Exercise instructions ▸
Substitute "drag handle" for "resize grip" in the stretch of lines from the one containing "You are a GUI" through the one containing "Task: Click the resize grip at panel corner", and reproduce only those lines with everything else unchanged.

Given records ▸
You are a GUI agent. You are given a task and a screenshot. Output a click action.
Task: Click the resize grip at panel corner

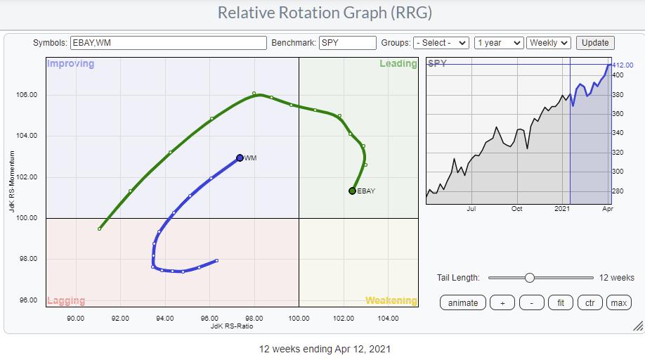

...

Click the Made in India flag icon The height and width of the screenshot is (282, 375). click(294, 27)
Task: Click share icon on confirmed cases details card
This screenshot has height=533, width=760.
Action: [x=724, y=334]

* * *

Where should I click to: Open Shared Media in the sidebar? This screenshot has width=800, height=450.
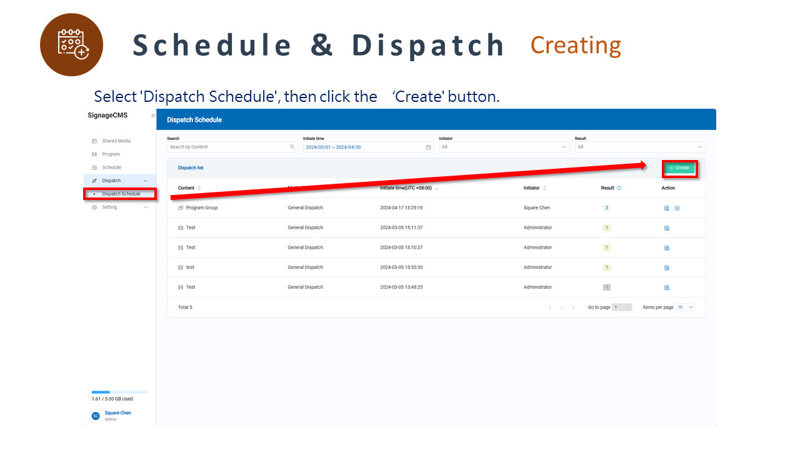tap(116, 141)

The output ▸
You are a GUI agent. You are given a task and a screenshot. Output a click action.
Task: Click the drag handle at panel corner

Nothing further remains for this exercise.